The day I finished reading Rage Becomes Her, I had five encounters with men over 12 hours that made me feel varying degrees of discomfort, guilt and shame. I started my day by sharing the A train with a dude who was swearing loudly, telling women to give him personal space on the crowded subway. When I made my connection to the 1, I recounted this dialogue to my friend; during which, an older gentleman interrupted us, telling my friend she “looked really creative,” gave her his card, and asked for her first name. Later in the day, I relayed both of these interactions to my girlfriend in a Lyft, during which our driver interrupted to ask what I was talking about. Then my girlfriend and I went to a concert, where the male bartender became aggressive when he got my drink order wrong; and after that, in the car home, my friendly driver asked multiple times if I had a boyfriend.

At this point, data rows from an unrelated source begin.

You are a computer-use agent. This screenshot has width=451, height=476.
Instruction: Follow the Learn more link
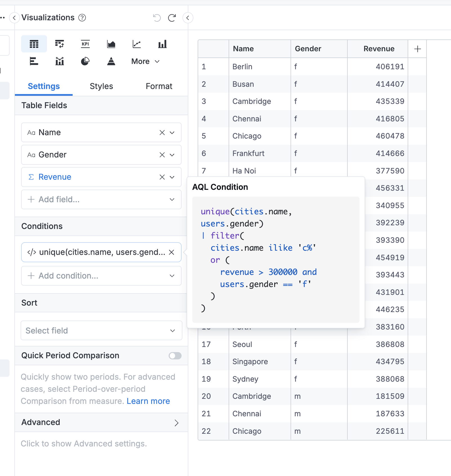pyautogui.click(x=148, y=401)
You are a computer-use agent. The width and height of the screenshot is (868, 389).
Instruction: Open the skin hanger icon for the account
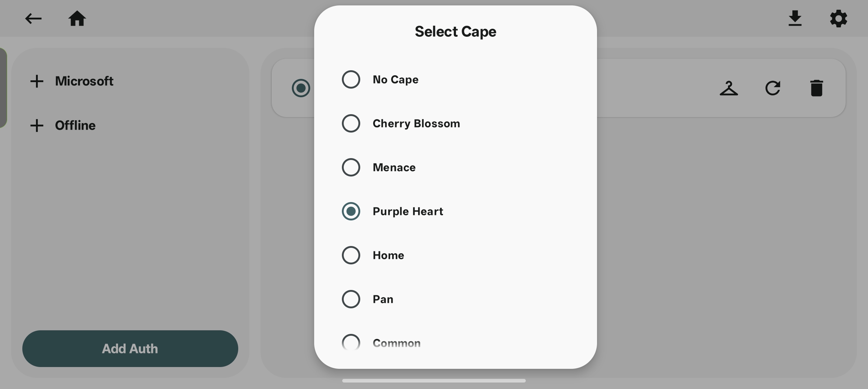pyautogui.click(x=729, y=88)
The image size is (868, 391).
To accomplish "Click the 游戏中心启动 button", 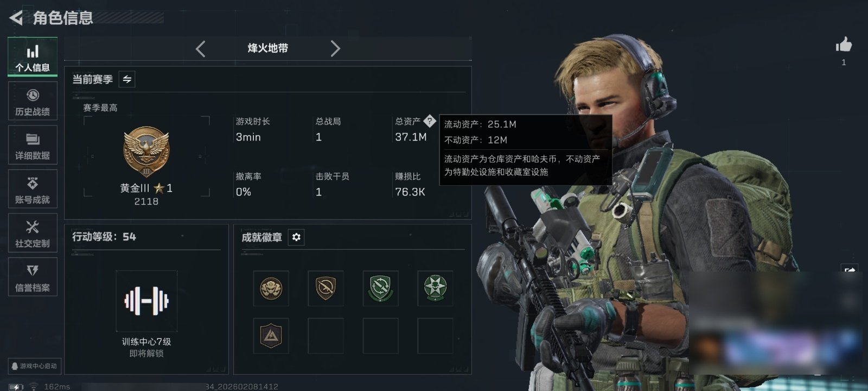I will coord(33,366).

These things happen to women all the time; tragically, we are conditioned to accept them. But I experienced an unprecedented sense of rage — a reddening of my ears, a clenching of my fists where I wanted to yell — and I realized it was because Rage Becomes Her had offered me an agency over my anger, a right to be furious, that I had never really felt before. These interactions were not out of the ordinary — they are almost quotidian by now — but for the first time, I didn’t want to shrug it off. I wanted to get mad. Chemaly graciously took time out of her busy book tour to talk to me about Serena Williams, #MeToo, and the realities of being a feminist parent.

I thought I’d start off by asking you about your take on the very recent, and rather devastating, developments of the U.S. Open Women’s Final. What did it say to you about how women’s rage is policed — particularly women of color — within archaic institutions?

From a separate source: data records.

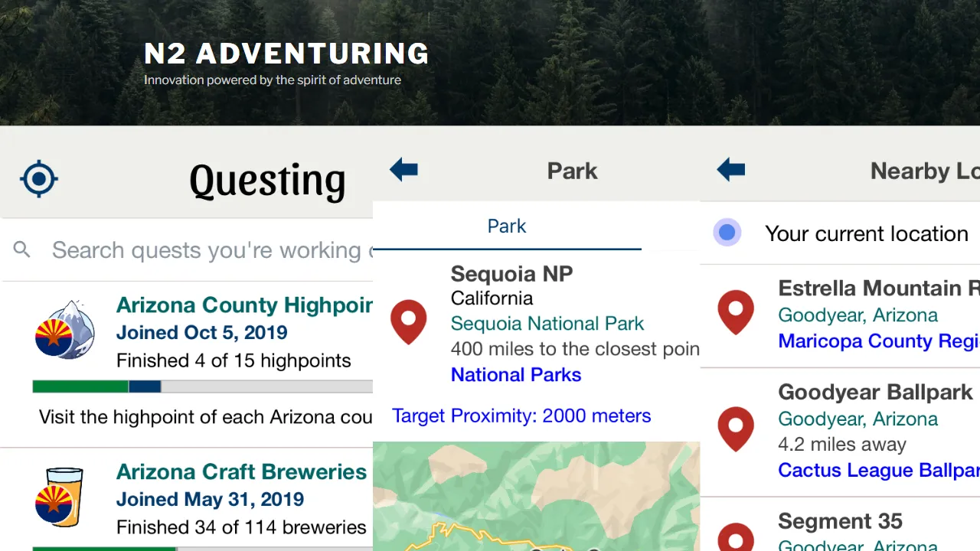
Task: Select the current location crosshair icon
Action: 38,178
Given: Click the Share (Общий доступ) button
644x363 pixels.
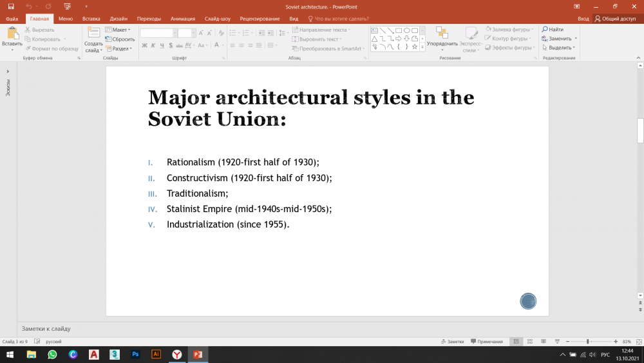Looking at the screenshot, I should pyautogui.click(x=615, y=19).
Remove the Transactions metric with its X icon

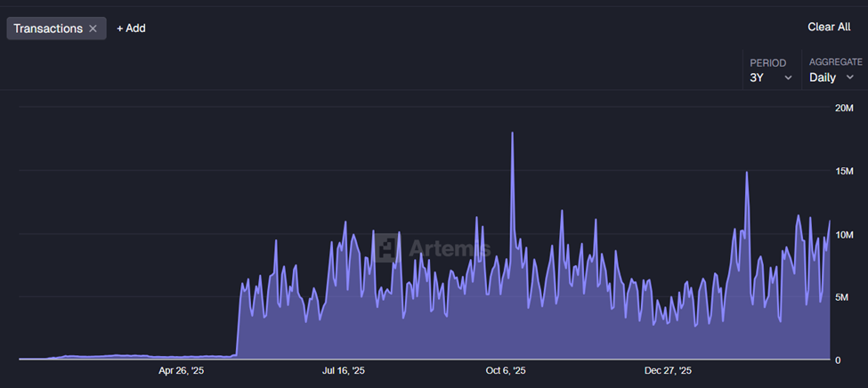coord(93,28)
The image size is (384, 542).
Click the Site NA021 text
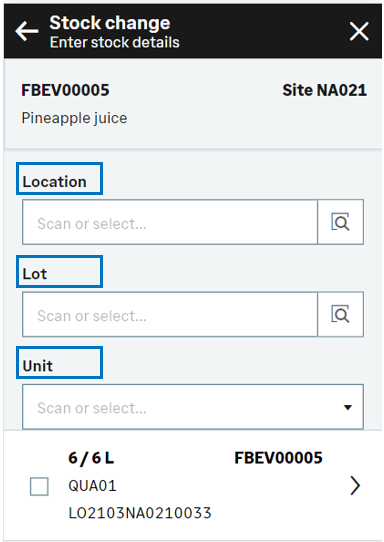[325, 90]
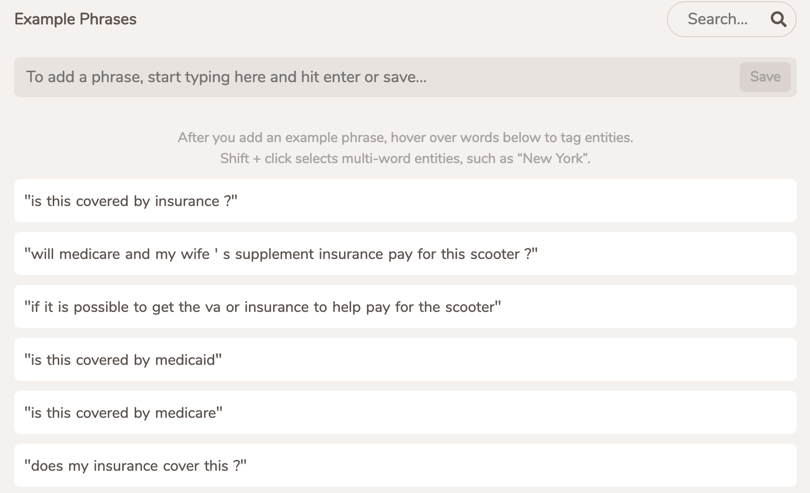This screenshot has height=493, width=810.
Task: Click "insurance" in the first example phrase
Action: point(187,201)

Honestly, I think that more than the incident itself was what came in the immediate and long-term wake of it. It was clear that Williams herself was very aware of what was happening, and what its meaning was. She immediately took Osaka under her wing and spoke to her. These were not the images people necessarily selected. There were a lot of pictures of her looking unhinged like the “angry black woman.” But she also explicitly said, “We have to be able to show our emotions and not be sanctioned in these ways, but I know that didn’t work out for me. Maybe because I did this, it will work out for someone else.” She’s very self-conscious about the dynamics, and as a black woman, she had to constantly be calibrating her effect and that’s something that resonated with many black women and women even more broadly who are aware of always having to not be perceived as irrational, unhinged, et cetera. I think that one of the more important outcomes of this is to think about how exactly she was penalized. Calling him a thief for defending her honor—she was fined the biggest ever U.S. Open fine for verbal abuse. There’s just no shortage of examples of men acting in far more abusive and egregious ways, and I think that’s very telling. I think that says a lot. I think it’s a pretty rich example of how nuanced and how complex and then also how simple it is. And I’m sure you saw the cartoon where Osaka is portrayed as a smiling docile blonde ponytailed demure girl. Absurd on so many levels.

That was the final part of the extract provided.